# Ratings Experiments



## 5280driver (Apr 10, 2018)

As I stated in my first and only post here, I am getting out of the rideshare game/scam. As I am 100% unconcerned with deactivation, thought I might allow you to participate. Anything you would like to see a pax reaction too? Let me know, I will make it happen & hopefully get it on video!


----------



## Stevie The magic Unicorn (Apr 3, 2018)

5280driver said:


> As I stated in my first and only post here, I am getting out of the rideshare game/scam. As I am 100% unconcerned with deactivation, thought I might allow you to participate. Anything you would like to see a pax reaction too? Let me know, I will make it happen & hopefully get it on video!


1. The Meow Game






2. Mix a small candy bowl with M&Ms and skittles, wait for the reaction.

Literally anything inspired by this picture


----------



## Homie G (Oct 19, 2017)

Sure, next no tipper you get, tell them hey wait a second. Then throw a crumbled up $1 stain soaked bill you got from the last stripper at them and say here's another tip. Don't pizz in the wind you cheap paxhole.


----------



## Pax Collector (Feb 18, 2018)

Have Alex Jones on full blast throughout the ride.


----------



## Mista T (Aug 16, 2017)

Pick up someone only going ten blocks, then pull into the gas station and announce you need gas. Keep the meter running.


----------



## henrygates (Mar 29, 2018)

Drive a mile in the other direction to the gas station.


----------



## Saltyoldman (Oct 18, 2016)

5280driver said:


> As I stated in my first and only post here, I am getting out of the rideshare game/scam. As I am 100% unconcerned with deactivation, thought I might allow you to participate. Anything you would like to see a pax reaction too? Let me know, I will make it happen & hopefully get it on video!

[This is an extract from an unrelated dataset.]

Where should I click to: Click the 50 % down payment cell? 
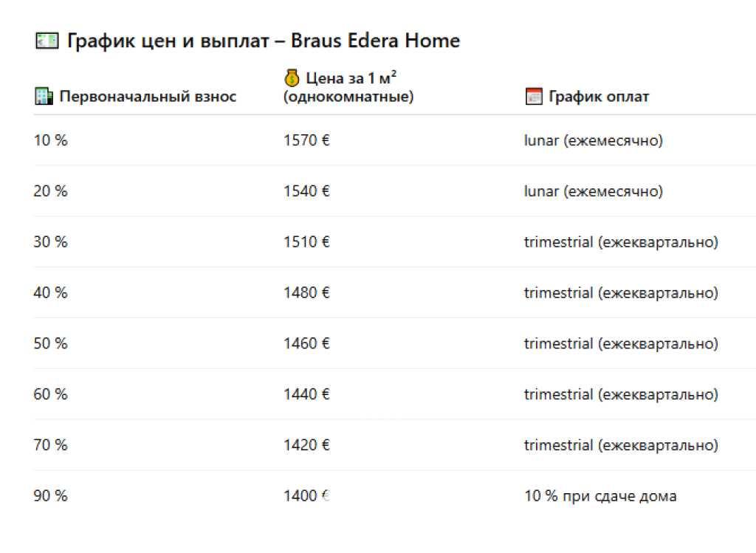tap(50, 344)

Fire up a doobie, then say 'I would offer you a hit but this has PCP in it'


----------



## Homie G (Oct 19, 2017)

Saltyoldman said:


> Fire up a doobie, then say 'I would offer you a hit but this has PCP in it'


Right on. Smoke em if you got em


----------



## DustyToad (Jan 10, 2018)

+1 for Meow game


----------



## Saltyoldman (Oct 18, 2016)

DustyChode said:


> +1 for Meow game


You listen up right meow


----------



## Mista T (Aug 16, 2017)

Drive wrong direction. Tell pax you are new, but you really love this "Ride Sharing" stuff. Tell them you are now on the way to pick up your cousin Pookie, he is waiting about 36 blocks ahead. Isn't it great, sharing rides? And since you have enough room in the car, you will also be picking up your ex. Boy, hope they are in a good mood, sometimes ya gotta walk on eggshells with the ex, but they smoked up a bit earlier today so they should be fine by now.


----------



## Big Wig !!! (Sep 16, 2016)

Halfway through the trip pull over and tell them their card ran out of funds and L/U ended their trip.



Mista T said:


> Pick up someone only going ten blocks, then pull into the gas station and announce you need gas. Keep the meter running.

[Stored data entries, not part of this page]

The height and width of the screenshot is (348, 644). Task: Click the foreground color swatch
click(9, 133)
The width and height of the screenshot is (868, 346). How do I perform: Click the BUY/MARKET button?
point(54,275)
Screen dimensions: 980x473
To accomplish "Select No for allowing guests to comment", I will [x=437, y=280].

Wait in line at the counter instead of paying the pump.

Best of all, eat a large bean burrito before start your shift.


----------



## upyouruber (Jul 24, 2017)

Mista T said:


> Drive wrong direction. Tell pax you are new, but you really love this "Ride Sharing" stuff. Tell them you are now on the way to pick up your cousin Pookie, he is waiting about 36 blocks ahead. Isn't it great, sharing rides? And since you have enough room in the car, you will also be picking up your ex. Boy, hope they are in a good mood, sometimes ya gotta walk on eggshells with the ex, but they smoked up a bit earlier today so they should be fine by now.


Yeah, you gotta pick up Pookie from White Castle along with Harold and Kumar LOL!


----------



## Nonya busy (May 18, 2017)

5280driver said:


> As I stated in my first and only post here, I am getting out of the rideshare game/scam. As I am 100% unconcerned with deactivation, thought I might allow you to participate. Anything you would like to see a pax reaction too? Let me know, I will make it happen & hopefully get it on video!


simple... Just pick up pax and tell them how you really feel about them being late etc.... When they say stupid shizt like "stopping for food is a courtesy" tell them why it's not. Just be honest about all the stupid shizit they say and do. Trust me, that will go viral!!!


----------



## 58756 (May 30, 2016)

Just have sex with a pax that is willing, and see if that pax dings you for it and puts in a "Professionalism" report. If you don't satisfy her right, she may actually put in a professionalism report.


----------



## SurgeMasterMN (Sep 10, 2016)

Halfway through the ride with annoying group of PAX throw up in a barf bag.


----------



## sheridens (Feb 25, 2018)

Take your Rottweiler/Doberman/German Shepherd/Pit Bull with you sitting in the back seat.


----------



## SurgeMasterMN (Sep 10, 2016)

Bring an Emotional Support Goldfish glue the bowl to your dash front and center for all to admire. Who’s that? Oh that’s Luther my ESGF.


----------



## Saltyoldman (Oct 18, 2016)

SurgeMasterMN said:


> Bring an Emotional Support Goldfish glue the bowl to your dash front and center for all to admire. Who's that? Oh that's Luther my ESGF.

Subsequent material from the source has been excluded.